The Placement Agent agreed to use its reasonable best efforts to arrange for the sale of the Securities. The Company agreed to pay the Placement Agent a placement agent fee in cash equal to 7.00% of the gross proceeds from the sale of the Securities in this Offering. The Company also agreed to reimburse the Placement Agent for all reasonable travel and other out-of-pocket expenses, including the reasonable fees of legal counsel, not to exceed $75,000. In addition, the Company agreed to issue to the Placement Agent warrants to purchase up to five percent 5% of the aggregate number of securities sold in the Offering (the “Placement Agent Warrants”) with an exercise price 125% of the offering price of the Common Stock in the Offering and exercisable for five years from the date of closing of this Offering and are initially exercisable six months from the closing of the Offering.


The Offering resulted in gross proceeds to the Company of approximately are approximately $1.1 million before deducting placement agent fees and other estimated offering expenses payable by the Company. The Company intends to use the net proceeds from the offering to fund the continued development of our ONP-002 product candidate and for general corporate purposes and working capital.

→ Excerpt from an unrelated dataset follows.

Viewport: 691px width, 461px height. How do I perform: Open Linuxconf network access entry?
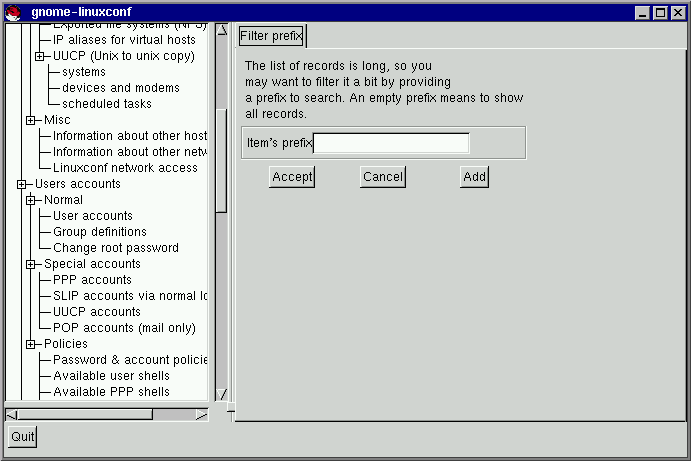125,168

The Placement Agency Agreement contains customary representations, warranties and agreements by the Company, customary conditions to closing, indemnification obligations of the Company, including for liabilities under the Securities Act of 1933, as amended, other obligations of the parties, and termination provisions.


The Offering was made pursuant to a registration statement on Form S-3 (File No. 333-269225), which was declared effective by the Securities and Exchange Commission on January 25, 2023.

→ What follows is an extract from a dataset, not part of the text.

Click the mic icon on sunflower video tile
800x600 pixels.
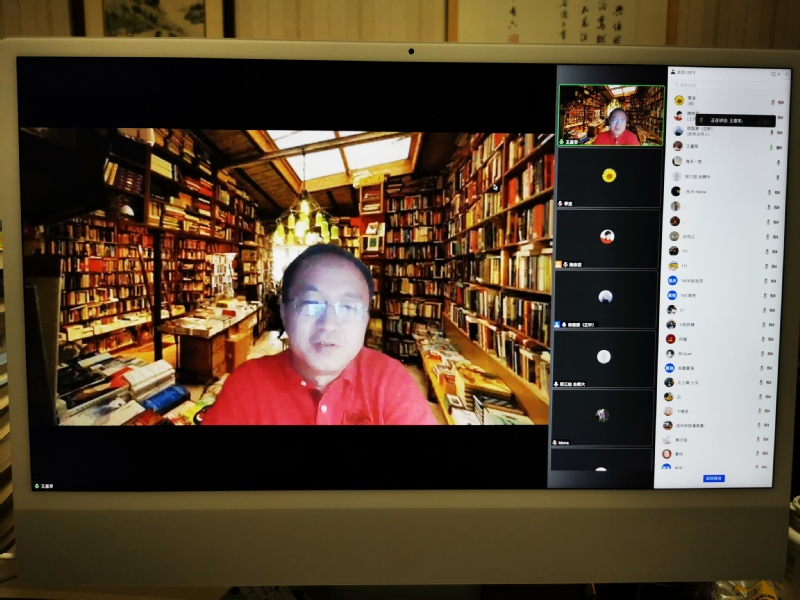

The Placement Agency Agreement and form of Placement Agent Warrant are filed as Exhibits 1.1 and 4.1, respectively, to this Current Report on Form 8-K and are incorporated herein by reference. The above descriptions of the terms of the Placement Agent Agreement, and Placement Agent Warrants are qualified in their entirety by reference to such exhibits.




On June 24, 2024, the Company issued a press release announcing the launch of the Offering. On June 25, 2024, the Company issued a press release announcing the pricing of the Offering. On June 26, 2024, the Company issued a press release announcing the closing of the Offering. Copies of the press releases are attached hereto as Exhibits 99.1, 99.2 and 99.3 and are incorporated herein by reference.




(d) Exhibits


Exhibit No.   Description
1.1   Placement Agency Agreement dated June 25, 2024 between Oragenics, Inc. and Dawson James Securities, Inc.
4.1   Form of Placement Agent Warrant.
5.1   Opinion of Shumaker, Loop & Kendrick, LLP.
99.1   Launch Press Release Dated June 24, 2024.
99.2   Pricing Press Release Dated, June 25, 2024.
99.3   Closing Press Release Dated June 26, 2024.
104   Cover page Interactive Data File (embedded in the cover page formatted in Inline XBRL)






In accordance with the requirements of the Exchange Act, the registrant caused this report to be signed on its behalf by the undersigned, thereunto duly authorized on this 26th day of June, 2024.